My first few blogs will be about the upcomming 3.8 of which I published a first beta just before my holidays. The next beta will follow shortly.
The last few years, as a programmer, I encountered serious limitations in what ILWIS could render on the screen. The rendering system was designed when computers had far less memomry, puny (compared to now) graphic processors and the data-sets were much smaller. With large, multi-spectral and spatial – temporal data-sets, with big feature sets, web technology etc.., the existing system ran into serious limitations.
After some discussion and brain storming I designed a new system that had the following goals
I didnt want to have to change the internals of ILWIS when implementing a new type of rendering. For example if I want to add a renderer for a WFS service, I only have to write a plug-in for that kind of data stream, I don’t have to touch the rest of ILWIS which simplifies design (and debugging 🙂 )

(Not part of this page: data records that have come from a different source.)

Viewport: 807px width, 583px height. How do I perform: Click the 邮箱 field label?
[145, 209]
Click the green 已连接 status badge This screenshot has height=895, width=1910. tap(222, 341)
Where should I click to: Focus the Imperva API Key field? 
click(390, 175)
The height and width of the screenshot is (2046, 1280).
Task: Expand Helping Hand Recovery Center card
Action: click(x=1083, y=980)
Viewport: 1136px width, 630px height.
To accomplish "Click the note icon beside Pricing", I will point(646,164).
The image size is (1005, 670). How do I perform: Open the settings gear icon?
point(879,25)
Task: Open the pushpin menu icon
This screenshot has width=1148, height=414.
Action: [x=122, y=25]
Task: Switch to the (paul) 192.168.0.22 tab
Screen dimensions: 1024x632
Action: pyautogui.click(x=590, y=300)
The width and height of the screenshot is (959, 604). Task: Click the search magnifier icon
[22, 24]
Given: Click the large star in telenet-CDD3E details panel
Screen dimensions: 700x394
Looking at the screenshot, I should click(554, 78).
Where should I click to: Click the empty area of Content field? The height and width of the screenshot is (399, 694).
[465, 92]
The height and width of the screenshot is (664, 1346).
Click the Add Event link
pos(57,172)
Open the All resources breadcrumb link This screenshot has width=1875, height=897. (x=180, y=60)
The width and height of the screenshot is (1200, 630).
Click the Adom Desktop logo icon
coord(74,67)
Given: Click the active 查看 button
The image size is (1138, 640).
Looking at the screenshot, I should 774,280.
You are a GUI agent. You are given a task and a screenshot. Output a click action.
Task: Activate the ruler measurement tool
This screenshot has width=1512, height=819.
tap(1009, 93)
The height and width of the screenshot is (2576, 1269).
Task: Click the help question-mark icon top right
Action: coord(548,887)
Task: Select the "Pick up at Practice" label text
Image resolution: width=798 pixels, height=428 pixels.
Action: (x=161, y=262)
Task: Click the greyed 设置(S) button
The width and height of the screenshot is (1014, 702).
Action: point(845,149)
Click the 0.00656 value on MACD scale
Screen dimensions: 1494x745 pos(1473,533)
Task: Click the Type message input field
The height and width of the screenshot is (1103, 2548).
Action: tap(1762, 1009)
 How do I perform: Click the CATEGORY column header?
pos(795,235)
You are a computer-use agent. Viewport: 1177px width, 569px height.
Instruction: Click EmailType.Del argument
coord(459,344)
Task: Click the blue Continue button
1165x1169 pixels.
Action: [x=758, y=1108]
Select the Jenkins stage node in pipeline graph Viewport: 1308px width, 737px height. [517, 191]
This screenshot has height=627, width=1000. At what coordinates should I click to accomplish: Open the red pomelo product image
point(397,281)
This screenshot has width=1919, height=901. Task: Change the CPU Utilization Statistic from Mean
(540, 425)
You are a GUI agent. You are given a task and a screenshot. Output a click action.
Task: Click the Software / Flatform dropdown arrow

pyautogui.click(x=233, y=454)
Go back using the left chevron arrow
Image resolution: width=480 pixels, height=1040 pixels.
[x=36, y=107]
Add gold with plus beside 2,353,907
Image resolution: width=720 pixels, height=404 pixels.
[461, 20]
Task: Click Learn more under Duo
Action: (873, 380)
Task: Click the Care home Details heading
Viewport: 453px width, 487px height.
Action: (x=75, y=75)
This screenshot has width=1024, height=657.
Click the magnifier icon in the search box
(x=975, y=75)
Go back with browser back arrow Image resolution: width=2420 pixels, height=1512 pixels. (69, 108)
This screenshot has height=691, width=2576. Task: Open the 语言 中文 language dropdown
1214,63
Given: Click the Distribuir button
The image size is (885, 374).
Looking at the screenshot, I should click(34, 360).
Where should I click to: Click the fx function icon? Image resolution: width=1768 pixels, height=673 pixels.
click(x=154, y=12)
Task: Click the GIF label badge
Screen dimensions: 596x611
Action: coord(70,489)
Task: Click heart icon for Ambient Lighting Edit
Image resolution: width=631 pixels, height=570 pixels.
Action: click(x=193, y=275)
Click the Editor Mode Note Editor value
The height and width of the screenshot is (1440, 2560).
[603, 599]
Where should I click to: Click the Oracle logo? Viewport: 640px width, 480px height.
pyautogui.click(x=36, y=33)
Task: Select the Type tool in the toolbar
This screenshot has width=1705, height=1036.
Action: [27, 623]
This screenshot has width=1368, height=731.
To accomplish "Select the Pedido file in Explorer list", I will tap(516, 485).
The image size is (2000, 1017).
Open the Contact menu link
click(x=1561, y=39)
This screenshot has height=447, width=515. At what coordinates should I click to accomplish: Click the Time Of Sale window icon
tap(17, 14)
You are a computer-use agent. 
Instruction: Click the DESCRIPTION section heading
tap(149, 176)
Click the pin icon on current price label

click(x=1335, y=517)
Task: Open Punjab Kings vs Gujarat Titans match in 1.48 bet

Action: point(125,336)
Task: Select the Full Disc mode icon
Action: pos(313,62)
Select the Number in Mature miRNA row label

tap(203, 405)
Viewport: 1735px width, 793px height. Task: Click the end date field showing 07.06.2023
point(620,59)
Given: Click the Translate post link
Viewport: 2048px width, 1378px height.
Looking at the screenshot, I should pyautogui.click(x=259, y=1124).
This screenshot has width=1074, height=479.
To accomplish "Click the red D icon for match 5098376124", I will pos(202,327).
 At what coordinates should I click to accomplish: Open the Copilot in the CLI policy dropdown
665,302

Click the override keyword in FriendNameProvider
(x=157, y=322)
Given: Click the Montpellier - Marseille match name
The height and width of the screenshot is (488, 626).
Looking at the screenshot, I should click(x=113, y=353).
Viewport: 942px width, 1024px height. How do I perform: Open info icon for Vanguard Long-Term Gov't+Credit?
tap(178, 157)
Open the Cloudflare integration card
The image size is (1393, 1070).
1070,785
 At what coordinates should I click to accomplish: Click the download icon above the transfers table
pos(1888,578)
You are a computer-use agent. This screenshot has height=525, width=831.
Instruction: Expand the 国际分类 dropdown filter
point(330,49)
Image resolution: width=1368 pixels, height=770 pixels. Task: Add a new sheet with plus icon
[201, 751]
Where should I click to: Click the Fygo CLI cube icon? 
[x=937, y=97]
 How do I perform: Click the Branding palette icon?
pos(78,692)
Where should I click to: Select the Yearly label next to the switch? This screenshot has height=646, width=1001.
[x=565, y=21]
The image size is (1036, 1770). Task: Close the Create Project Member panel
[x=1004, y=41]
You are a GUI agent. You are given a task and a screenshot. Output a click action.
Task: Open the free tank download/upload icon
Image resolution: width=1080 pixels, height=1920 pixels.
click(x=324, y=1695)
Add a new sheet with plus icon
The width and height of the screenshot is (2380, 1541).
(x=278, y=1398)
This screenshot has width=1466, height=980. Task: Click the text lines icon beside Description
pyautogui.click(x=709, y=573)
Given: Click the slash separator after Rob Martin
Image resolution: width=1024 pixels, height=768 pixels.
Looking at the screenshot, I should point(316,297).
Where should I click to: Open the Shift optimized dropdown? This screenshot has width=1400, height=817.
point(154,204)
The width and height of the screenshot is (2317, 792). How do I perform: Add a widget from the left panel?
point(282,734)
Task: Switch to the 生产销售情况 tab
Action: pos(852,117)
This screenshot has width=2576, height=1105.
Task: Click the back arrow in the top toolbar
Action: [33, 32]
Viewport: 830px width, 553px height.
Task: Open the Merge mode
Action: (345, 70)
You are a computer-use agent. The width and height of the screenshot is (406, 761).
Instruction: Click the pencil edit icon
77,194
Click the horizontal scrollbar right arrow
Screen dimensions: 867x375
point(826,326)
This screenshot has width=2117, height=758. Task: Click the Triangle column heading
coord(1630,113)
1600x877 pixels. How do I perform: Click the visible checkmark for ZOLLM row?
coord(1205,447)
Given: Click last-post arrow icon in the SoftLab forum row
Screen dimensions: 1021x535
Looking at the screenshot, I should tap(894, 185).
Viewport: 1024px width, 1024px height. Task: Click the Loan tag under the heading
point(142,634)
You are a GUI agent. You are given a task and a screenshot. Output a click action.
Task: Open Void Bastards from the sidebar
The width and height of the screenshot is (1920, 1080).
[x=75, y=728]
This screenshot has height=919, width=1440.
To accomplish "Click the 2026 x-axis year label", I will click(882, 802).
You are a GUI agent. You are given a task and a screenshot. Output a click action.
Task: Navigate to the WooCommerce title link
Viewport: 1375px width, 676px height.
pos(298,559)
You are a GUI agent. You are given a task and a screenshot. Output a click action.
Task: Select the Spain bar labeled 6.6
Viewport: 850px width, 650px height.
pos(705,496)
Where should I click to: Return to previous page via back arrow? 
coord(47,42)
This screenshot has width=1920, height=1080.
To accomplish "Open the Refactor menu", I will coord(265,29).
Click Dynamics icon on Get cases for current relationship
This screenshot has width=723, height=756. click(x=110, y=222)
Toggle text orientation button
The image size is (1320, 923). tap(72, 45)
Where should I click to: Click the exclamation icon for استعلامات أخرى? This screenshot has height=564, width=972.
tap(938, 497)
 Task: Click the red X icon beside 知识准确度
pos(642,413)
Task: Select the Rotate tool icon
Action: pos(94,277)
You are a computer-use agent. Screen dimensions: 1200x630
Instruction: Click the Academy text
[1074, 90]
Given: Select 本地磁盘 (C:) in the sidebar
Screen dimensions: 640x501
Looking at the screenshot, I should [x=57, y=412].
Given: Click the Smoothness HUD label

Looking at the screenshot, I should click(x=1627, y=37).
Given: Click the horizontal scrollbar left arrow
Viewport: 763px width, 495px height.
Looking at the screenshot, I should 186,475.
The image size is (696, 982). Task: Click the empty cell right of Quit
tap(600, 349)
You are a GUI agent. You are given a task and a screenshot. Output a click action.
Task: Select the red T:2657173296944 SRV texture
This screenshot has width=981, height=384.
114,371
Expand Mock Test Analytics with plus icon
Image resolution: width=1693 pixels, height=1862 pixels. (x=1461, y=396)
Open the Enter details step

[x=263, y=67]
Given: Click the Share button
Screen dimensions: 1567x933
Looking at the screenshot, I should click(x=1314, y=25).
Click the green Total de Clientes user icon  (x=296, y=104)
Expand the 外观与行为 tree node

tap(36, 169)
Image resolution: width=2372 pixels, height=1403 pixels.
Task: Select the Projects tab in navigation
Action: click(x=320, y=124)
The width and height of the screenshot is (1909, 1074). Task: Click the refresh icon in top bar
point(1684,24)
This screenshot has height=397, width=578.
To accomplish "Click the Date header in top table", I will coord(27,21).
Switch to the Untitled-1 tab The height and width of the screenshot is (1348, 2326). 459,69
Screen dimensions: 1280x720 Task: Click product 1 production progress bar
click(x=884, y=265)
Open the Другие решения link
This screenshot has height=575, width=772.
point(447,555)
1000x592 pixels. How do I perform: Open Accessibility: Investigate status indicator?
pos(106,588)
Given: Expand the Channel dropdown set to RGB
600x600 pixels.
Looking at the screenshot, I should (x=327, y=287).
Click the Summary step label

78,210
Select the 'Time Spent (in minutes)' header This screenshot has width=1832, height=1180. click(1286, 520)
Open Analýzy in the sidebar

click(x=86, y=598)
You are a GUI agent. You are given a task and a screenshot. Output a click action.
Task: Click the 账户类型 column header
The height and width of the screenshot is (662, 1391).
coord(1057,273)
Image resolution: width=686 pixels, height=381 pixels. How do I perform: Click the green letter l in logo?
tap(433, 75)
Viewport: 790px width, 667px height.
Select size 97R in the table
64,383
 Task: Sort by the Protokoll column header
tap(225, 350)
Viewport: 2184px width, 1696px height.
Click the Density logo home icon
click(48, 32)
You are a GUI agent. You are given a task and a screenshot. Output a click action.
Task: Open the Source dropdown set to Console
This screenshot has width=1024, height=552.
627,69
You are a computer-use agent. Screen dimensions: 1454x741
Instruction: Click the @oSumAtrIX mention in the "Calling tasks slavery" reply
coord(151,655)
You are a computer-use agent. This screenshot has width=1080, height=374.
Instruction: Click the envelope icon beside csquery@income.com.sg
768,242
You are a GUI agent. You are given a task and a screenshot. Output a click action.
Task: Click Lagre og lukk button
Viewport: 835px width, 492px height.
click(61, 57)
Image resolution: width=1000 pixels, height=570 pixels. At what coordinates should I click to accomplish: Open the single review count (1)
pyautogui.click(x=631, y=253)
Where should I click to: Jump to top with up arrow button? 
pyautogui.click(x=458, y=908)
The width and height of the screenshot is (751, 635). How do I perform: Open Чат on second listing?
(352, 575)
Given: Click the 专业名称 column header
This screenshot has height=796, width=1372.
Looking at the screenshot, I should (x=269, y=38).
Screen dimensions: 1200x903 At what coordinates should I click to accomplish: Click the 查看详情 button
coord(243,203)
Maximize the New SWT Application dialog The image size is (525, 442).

Rastermaps with different geometries in the same mapwindow
“Old” ILWIS was limited, only rastermaps with the same georeference are allowed in a mapwindow. With the current graphics processors this is no longer needed. They are able to morph bitmaps (and in the end, renderings of maps are just bitmaps) on the fly. So as long as you supply the correct parameters, instantaneous resampling is done for you. This also means that maps are now oriented along the coordinate system instead along the georeference.
People like 3D, even if I may have some reservations about 3D rendering for spatial data, people seem to like it and find it usefull. So this was also one of the goals. The option to view all spatial data in 3D. But my goals went a little bit beyond that, as (see below) one of my additional goals was visual spatial analysis, I wanted to go further then simple 3D renderings of DTM’s and such. The “z” axis had to be a arbitrary numerical value of any data-source as long I could relate the spatial x,y coordinates to that datasource. So an attribute table, a different rastermap, the maps it self etcetera, are all suitable. Now you can make 3D renderings of temperature maps, DTM’s, NDVI’s, population density, the sky is the limit. Which combination is usefull and which not is up to the user, the system poses no limits here.
The “old” ILwis had a primitive animation component which was not that usefull. These days, with big spatial temporal data-sets that are difficult to visualy analyze without some type animation, ILWIS was not the best tool for that.
My goal was to have an animation layer that worked in every way (were relevant) as a normal layer in the mapwindow. The only difference was that what it displayed changed over time (animation!, tadaa). Animation had to work both on “real-time” information(if available, a subject for a different blog maybe, as ILWIS now knows about time) or on a simple index basis. Also synchronization between different animations had to be realized. Apart from that, were relevant, all tools that worked on “normal maps” also had to work on animations. So for example, 3D animations are possible.
The over-arching goal behind this is “visual-analysis”. Though algorithmical analysis is needed to produce the hard numbers needed for scientific work it is sometimes difficult to spot were your analysis should start. Nature has gifted us with a wonderfull tool to spot patterns and trends in the shape of our vision. So making tools that enhance that capability makes perfect sense. This is what I call visual analysis. I added a lot of display tools to the new rendering to help the user in this respect. Interactive representation, real-time stretching, transparencies, 3D tools, animations etcetera are an expression of this. The goal is not to make prety pictures, scene rendering software is better for this, but to make visualy meaningfull images(which might be pretty 🙂 ).